В начале рамадана он отправился в селение Гимры. Когда он направлялся в «завию»[47] для омовения, он увидел женщин, сидящих на улице и обрабатывающих шерсть.

Сказав: «поистине эти считают, что шариат умер вместе со смертью Гази Мухаммеда», он прошел мимо них, предполагая, что они уйдут до его возвращения. Но когда он вернулся, то нашел их на прежнем месте, а подле них — дряхлого старика.[58] На старике не было «изара»,[48] а в руке его была толстая палка.

Шамиль отнял у него палку и сурово сказал: «А разве сидение вместе с женщинами было тебе приказано?» Старик упал и стали видны его срамные части тела. Шамиль принялся бить женщин. Они все разбежались, кроме одной. Она упорствовала, а он ее бил и бил. Когда же она увидела, что он ее не оставит, то она также убежала с криком: «Ой, он меня убил». Шамиль пошел к себе домой. Сын этой женщины пришел к их [гимринцев] кадию с жалобой на этот поступок. Их кадием был Хасан ал-Мухаммед ал-Харикули, тот, у которого целовал ноги Гази Мухаммед, говоря: «Истинно этот шариат — религия нашего владыки, он отнюдь не является чем-либо особенным только для меня. Будь же и ты помощником шариату и утвердителем его и непокорные невежды не будут тащить тебя к их устремлениям». Но этот кадий не поднялся для этого и не послушался увещания. Конец.

К Шамилю пришел тотчас служитель кадия, заявляя ему о том, чтобы он явился к кадию для наказания за то, что он запретил запрещенное без разрешения кадия, а это невозможно. Шамиль ответил повиновением и послушанием и вышел. Палач дал ему двадцать с лишним ударов плети. Во время битья Шамиль почувствовал выделение чего-то из раны на его груди. Он приложил свою руку — это была кровь, он показал кровь палачу и сказал: «Ты разорвал мою рану и на тебе ответственность». Палач испугался и сказал: «Я думал, что твоя рана уже зажила, иначе мы не били бы тебя».

**Задания для выполнения:**
1: Замените в рассказе о Шамиле слово «шерсть» на «хлопок» и приведите отрывок, начиная с «В начале рамадана» и заканчивая «и обрабатывающих шерсть.».
2: Перечислите всех людей, которые названы по имени в рассказе о Шамиле.
3: Допишите следующую часть рассказа о Шамиле, начав сразу после его последней фразы.

**Фрагмент набора данных:**
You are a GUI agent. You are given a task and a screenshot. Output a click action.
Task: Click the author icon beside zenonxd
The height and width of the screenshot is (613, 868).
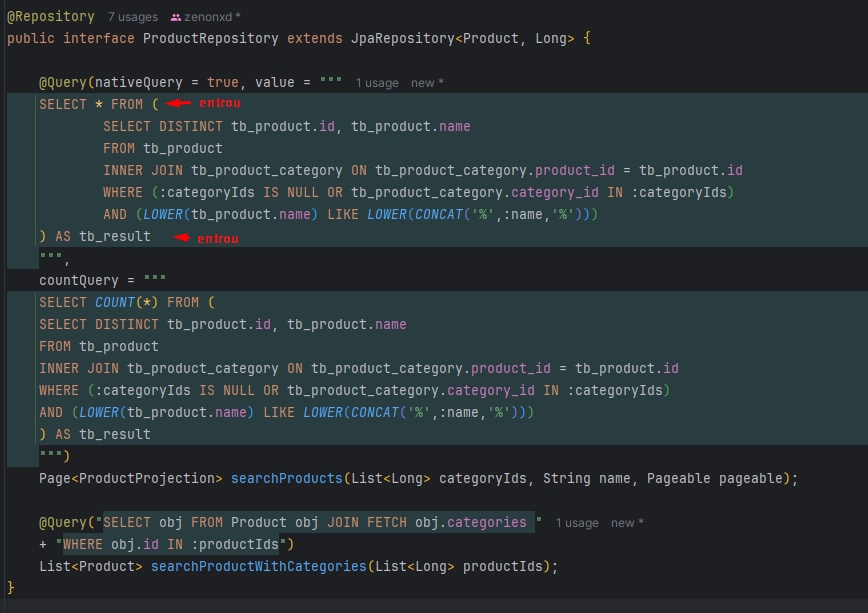tap(176, 17)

**Результаты заданий:**
1:
В начале рамадана он отправился в селение Гимры. Когда он направлялся в «завию»[47] для омовения, он увидел женщин, сидящих на улице и обрабатывающих хлопок.

2: Шамиль, Гази Мухаммед, Хасан ал-Мухаммед ал-Харикули

3:
Это был день пятницы, и Шамиль нашел всю общину в мечети. Он попросил у кадия разрешения сказать речь. Он говорил и доказал законность[59] прекращения отрицаемого [Кораном] поступка любым [человеком] без разрешения властителя. В заключение он сказал: «Истинно, то, что мы делаем — религия Аллаха всевышнего, она не умрет вместе со смертью ее основоположников. Ведь вот умер же лучший, чем Гази Мухаммед, — умер наш пророк и господин Мухаммед, да будет над ним молитва Аллаха всевышнего и мир, умерли правоверные халифы, а Аллах всевышний дает победу тому, кто защищает его религию. И, истинно, я, клянусь Аллахом, не оставлю этого дела, пока не умру. Кто хочет получить вознаграждение в будущей жизни — пусть помогает мне в этом, кто хочет войны — пусть приготовляется к ней».

К нему потянулись мюриды, их помыслы возвысились и как будто бы погас огонь пыла отступников.

Затем Шамиль вернулся к своей семье в Унцукуль и там провел пост рамадана. В ночь праздника разговенья он вернулся в свой дом.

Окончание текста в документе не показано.